• Exercise: Can you copy each of the records below verbatim, keeping every line unchanged?
** begin The input **
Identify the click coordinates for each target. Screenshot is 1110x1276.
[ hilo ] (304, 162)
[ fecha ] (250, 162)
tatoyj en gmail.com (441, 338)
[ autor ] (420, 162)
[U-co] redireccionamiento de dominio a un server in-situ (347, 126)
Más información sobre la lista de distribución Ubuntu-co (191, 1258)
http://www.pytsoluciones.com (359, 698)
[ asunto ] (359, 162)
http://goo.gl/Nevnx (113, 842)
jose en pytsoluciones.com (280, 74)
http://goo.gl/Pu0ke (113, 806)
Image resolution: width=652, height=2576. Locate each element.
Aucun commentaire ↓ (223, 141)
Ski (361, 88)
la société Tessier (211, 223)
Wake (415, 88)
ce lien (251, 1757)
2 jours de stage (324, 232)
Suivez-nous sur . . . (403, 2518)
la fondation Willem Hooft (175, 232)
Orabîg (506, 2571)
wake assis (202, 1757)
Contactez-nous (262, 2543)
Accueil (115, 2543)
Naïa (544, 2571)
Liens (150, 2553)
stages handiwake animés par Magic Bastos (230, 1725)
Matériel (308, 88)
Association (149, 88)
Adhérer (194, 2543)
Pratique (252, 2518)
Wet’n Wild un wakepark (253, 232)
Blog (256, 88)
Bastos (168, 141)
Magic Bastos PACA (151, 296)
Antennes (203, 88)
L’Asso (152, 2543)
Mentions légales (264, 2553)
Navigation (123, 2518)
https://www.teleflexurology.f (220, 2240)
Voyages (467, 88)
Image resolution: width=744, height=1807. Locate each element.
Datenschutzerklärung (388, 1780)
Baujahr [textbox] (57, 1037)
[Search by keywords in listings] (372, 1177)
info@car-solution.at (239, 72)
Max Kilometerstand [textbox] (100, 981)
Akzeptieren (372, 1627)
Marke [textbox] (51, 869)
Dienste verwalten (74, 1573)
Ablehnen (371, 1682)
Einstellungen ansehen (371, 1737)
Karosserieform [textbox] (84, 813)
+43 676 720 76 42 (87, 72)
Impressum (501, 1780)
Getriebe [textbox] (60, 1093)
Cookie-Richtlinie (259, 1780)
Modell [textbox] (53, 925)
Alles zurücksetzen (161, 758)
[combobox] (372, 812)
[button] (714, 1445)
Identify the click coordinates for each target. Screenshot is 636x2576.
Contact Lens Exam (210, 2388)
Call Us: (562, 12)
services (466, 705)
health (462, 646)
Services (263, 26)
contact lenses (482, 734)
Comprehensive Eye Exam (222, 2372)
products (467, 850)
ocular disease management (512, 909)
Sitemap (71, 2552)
** end The input **
• Worked solution:
Identify the click coordinates for each target. Screenshot is 1110x1276.
[ hilo ] (304, 162)
[ fecha ] (250, 162)
tatoyj en gmail.com (441, 338)
[ autor ] (420, 162)
[U-co] redireccionamiento de dominio a un server in-situ (347, 126)
Más información sobre la lista de distribución Ubuntu-co (191, 1258)
http://www.pytsoluciones.com (359, 698)
[ asunto ] (359, 162)
http://goo.gl/Nevnx (113, 842)
jose en pytsoluciones.com (280, 74)
http://goo.gl/Pu0ke (113, 806)
Image resolution: width=652, height=2576. Locate each element.
Aucun commentaire ↓ (223, 141)
Ski (361, 88)
la société Tessier (211, 223)
Wake (415, 88)
ce lien (251, 1757)
2 jours de stage (324, 232)
Suivez-nous sur . . . (403, 2518)
la fondation Willem Hooft (175, 232)
Orabîg (506, 2571)
wake assis (202, 1757)
Contactez-nous (262, 2543)
Accueil (115, 2543)
Naïa (544, 2571)
Liens (150, 2553)
stages handiwake animés par Magic Bastos (230, 1725)
Matériel (308, 88)
Association (149, 88)
Adhérer (194, 2543)
Pratique (252, 2518)
Wet’n Wild un wakepark (253, 232)
Blog (256, 88)
Bastos (168, 141)
Magic Bastos PACA (151, 296)
Antennes (203, 88)
L’Asso (152, 2543)
Mentions légales (264, 2553)
Navigation (123, 2518)
https://www.teleflexurology.f (220, 2240)
Voyages (467, 88)
Image resolution: width=744, height=1807. Locate each element.
Datenschutzerklärung (388, 1780)
Baujahr [textbox] (57, 1037)
[Search by keywords in listings] (372, 1177)
info@car-solution.at (239, 72)
Max Kilometerstand [textbox] (100, 981)
Akzeptieren (372, 1627)
Marke [textbox] (51, 869)
Dienste verwalten (74, 1573)
Ablehnen (371, 1682)
Einstellungen ansehen (371, 1737)
Karosserieform [textbox] (84, 813)
+43 676 720 76 42 (87, 72)
Impressum (501, 1780)
Getriebe [textbox] (60, 1093)
Cookie-Richtlinie (259, 1780)
Modell [textbox] (53, 925)
Alles zurücksetzen (161, 758)
[combobox] (372, 812)
[button] (714, 1445)
Identify the click coordinates for each target. Screenshot is 636x2576.
Contact Lens Exam (210, 2388)
Call Us: (562, 12)
services (466, 705)
health (462, 646)
Services (263, 26)
contact lenses (482, 734)
Comprehensive Eye Exam (222, 2372)
products (467, 850)
ocular disease management (512, 909)
Sitemap (71, 2552)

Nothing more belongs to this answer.